=== Vorliegender Auszug ===

# Gothic2: DNdR - Welche Aufnahmemöglichkeiten?



## pgro (25. September 2004)

*Gothic2: DNdR - Welche Aufnahmemöglichkeiten?*

Hi,
ich frage mich grade, was ist eigentlich erträglicher, wenn ich der Miliz bzw. den Söldnern beitreten will. Die "normale" Variante aus dem Hauptspiel oder die, die durchs Add-on hinzugekommen ist.


----------



## FossilZ (25. September 2004)

*AW: Gothic2: DNdR - Welche Aufnahmemöglichkeiten?*



			
				pgro am 25.09.2004 16:58 schrieb:
			
		

> Hi,
> ich frage mich grade, was ist eigentlich erträglicher, wenn ich der Miliz bzw. den Söldnern beitreten will. Die "normale" Variante aus dem Hauptspiel oder die, die durchs Add-on hinzugekommen ist.


wat is los?
die miliz und die söldner sin schon von anfang an dabei.
hinzu kam nur der ring/ kreis des wassers, und da solltest du mitmachen,
das is aber auch nur so , wie das mit der diebesgilde
hoffe ich konnte helfen


----------



## Rinderteufel (25. September 2004)

=== Ausgangsmaterial ===

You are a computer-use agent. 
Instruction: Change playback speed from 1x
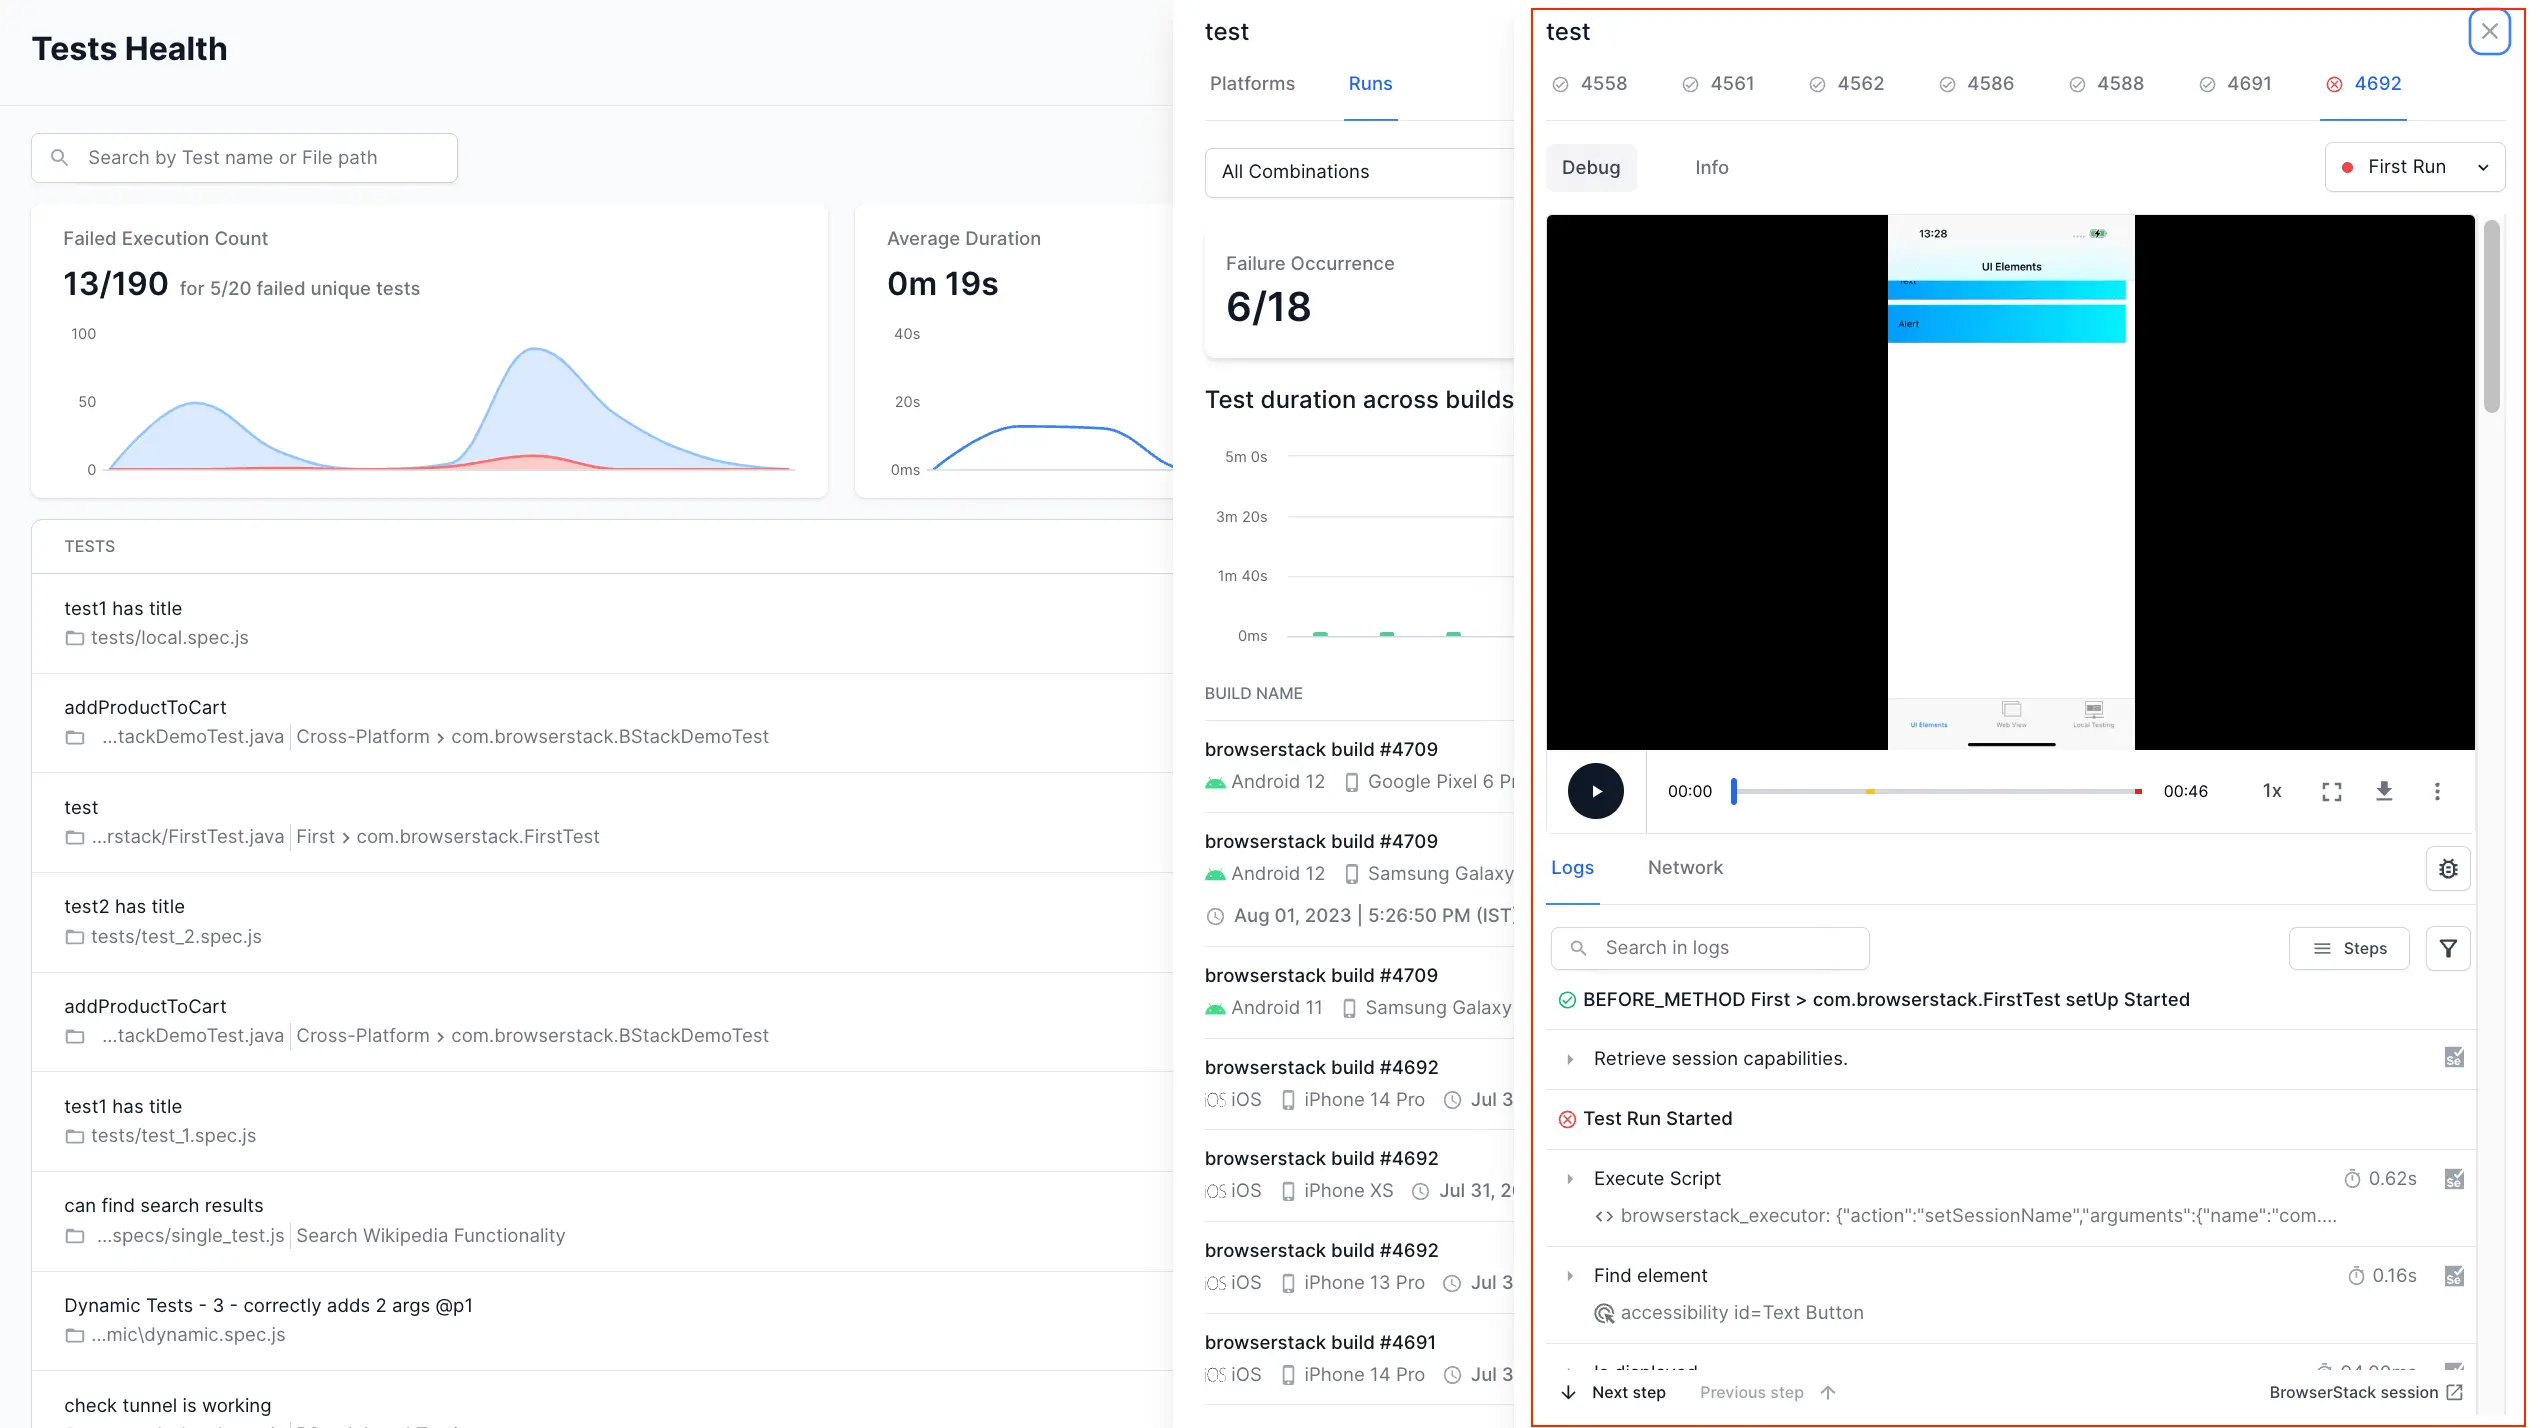(2272, 791)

===

[Gestellte Aufgabe 1] Stimmen die folgenden Aussagen mit dem Auszug überein? Antworte jeweils mit Ja oder Nein und zitiere wörtlich die entscheidenden Worte. (a) Laut FossilZ gehören Miliz und Söldner schon von Anfang an zum Spiel. (b) FossilZ rät davon ab, beim Ring des Wassers mitzumachen. (c) pgro schrieb seinen Beitrag am 26.09.2004.
[Gestellte Aufgabe 2] Übernimm aus dem Auszug wortgetreu alles von „hinzu kam nur“ bis hinunter zu „Rinderteufel (25. September 2004)“.

[Schriftliche Antwort 1]
(a) Ja: „die miliz und die söldner sin schon von anfang an dabei.“
(b) Nein: „und da solltest du mitmachen,“
(c) Nein: „pgro am 25.09.2004 16:58 schrieb:“

[Schriftliche Antwort 2]
hinzu kam nur der ring/ kreis des wassers, und da solltest du mitmachen,
das is aber auch nur so , wie das mit der diebesgilde
hoffe ich konnte helfen


----------



## Rinderteufel (25. September 2004)